* start Document segment *

People v. Anderson, 397 Ill. 583 (1947)

Sept. 18, 1947 · Illinois Supreme Court · No. 30118
397 Ill. 583

(No. 30118.

The People of the State of Illinois, Defendant in Error, vs. William Anderson, Plaintiff in Error.

Opinion filed September 18, 1947.

*584William Anderson, pro se.

George E. Barrett, Attorney General, of Springfield, (William T. Henderson, State’s Attorney, of Danville, „ of counsel,) for the People.

Mr. Justice Fulton

delivered the opinion of the court:

Plaintiff in error, William Anderson, hereinafter referred to as the defendant, was indicted for the crime of rape on July 12, 1944, in the circuit court of Vermilion county. On July 17, 1944, he was arraigned and entered a plea of not guilty. On August 2, 1944, he withdrew his plea of not guilty and entered a plea of guilty to assault with intent to commit rape. He was sentenced to the penitentiary for a term of not less than 10 nor more than 14 years.

The defendant brings this writ of error upon the common-law record, no bill of exceptions having been filed. He contends that his conviction should be reversed because the common-law record contains no placita, no list of the grand jurors and no order showing the convening of the court. He also contends that he withdrew his plea of not guilty by reason of an agreement entered into by the State’s Attorney and his counsel wherein it was agreed that he would plead guilty to common assault and that the circuit court erred in not carrying out the promise of the State’s Attorney. As further error he alleges that, since the indictment consisted of only one count charging the crime of rape, the court erred in sentencing him for a crime that was not in the indictment. The defendant also contends that error was committed by *585the lower court in sentencing him when the record showed that there was not a written jury waiver executed by the defendant and also that he was denied due process of law and the equal protection of the law by the lower court in not giving him a fair trial and a hearing. While not assigned as error in his brief, the defendant complains because the court did not hear evidence in aggravation or mitigation of the offense to which he pleaded guilty before sentence.

* end Document segment *

Requirements –
a. Output the passage of the People v. Anderson opinion starting with "Opinion filed September" and going on through "than 14 years.".
b. Go on with the People v. Anderson opinion from the point where it stops.
The listing that follows has no connection to the People v. Anderson opinion.

* start Supplied material *

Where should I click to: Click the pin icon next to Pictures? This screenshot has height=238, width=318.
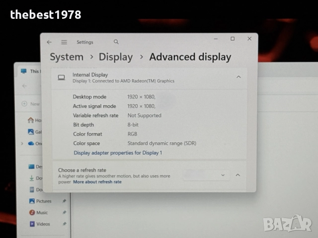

* end Supplied material *

Answers for this exercise –
a.
Opinion filed September 18, 1947.

*584William Anderson, pro se.

George E. Barrett, Attorney General, of Springfield, (William T. Henderson, State’s Attorney, of Danville, „ of counsel,) for the People.

Mr. Justice Fulton

delivered the opinion of the court:

Plaintiff in error, William Anderson, hereinafter referred to as the defendant, was indicted for the crime of rape on July 12, 1944, in the circuit court of Vermilion county. On July 17, 1944, he was arraigned and entered a plea of not guilty. On August 2, 1944, he withdrew his plea of not guilty and entered a plea of guilty to assault with intent to commit rape. He was sentenced to the penitentiary for a term of not less than 10 nor more than 14 years.

b.
The first alleged error that the common-law record does' not show the convening of the court, list of the grand jurors, and plácito,, is not well taken. The additional abstract of record discloses the plácito, shows that the grand jury was summoned and impanelled as required by law and shows that the court was duly convened.

In the case of People v. Lisle, 390 Ill. 327, the defendant entered a plea of guilty to forgery and after being sentenced sought to have the same set aside by writ of error because the plea of guilty was obtained by deceit, trickery and promises. There was nothing in the record to support these charges and we stated in that case that the common-law record imports verity and, there being no showing from the record that there was any deceit, trickery or promises made to induce the plea of guilty, the judgment of the lower court should be affirmed. We can find from the record in the case at bar no evidence of any alleged promise or agreement between the defendant, his counsel and the State’s Attorney. It appears from the record that on July 17, 1944, at the time of his arraignment the defendant was represented fin open court by counsel and that he pleaded not guilty after being furnished with a copy of the indictment, list of the witnesses and jurors. It appears that the cause was ordered continued until August 2, 1944, and that on that date the defendant was present at court together with his attorney and that he asked leave to withdraw his plea of not guilty *586to the crime of rape and enter his plea of güilty to assault with intent to commit rape. The record shows that he was admonished as to the consequences of his plea but that he persisted in said plea of guilty and that sentence was imposed. It appears that the defendant was represented, both at the time of his arraignment and at the time of the plea of guilty, by counsel of his own choice. Having had the consequences of his plea explained to him and having persisted therein, it appears that his rights were protected and that he was in no manner imposed upon. In the light of these facts, his bald statement that there was an agreement regarding his changing his plea cannot be considered.

The defendant next contends that it was error for the court to sentence him for the crime of assault with intent to .commit rape when the indictment contained only one count, namely, forcible rape. In the case of People v. Shelton, 388 Ill. 56, this court held that where an indictment charged statutory rape and a jury found the defendant guilty of assault with intent to commit rape, a conviction and sentence would be affirmed. In People v. Moore, 276 Ill. 392, a defendant charged with rape was found guilty of assault with intent to rape and the judgment was affirmed. In the case at bar the sentence was proper.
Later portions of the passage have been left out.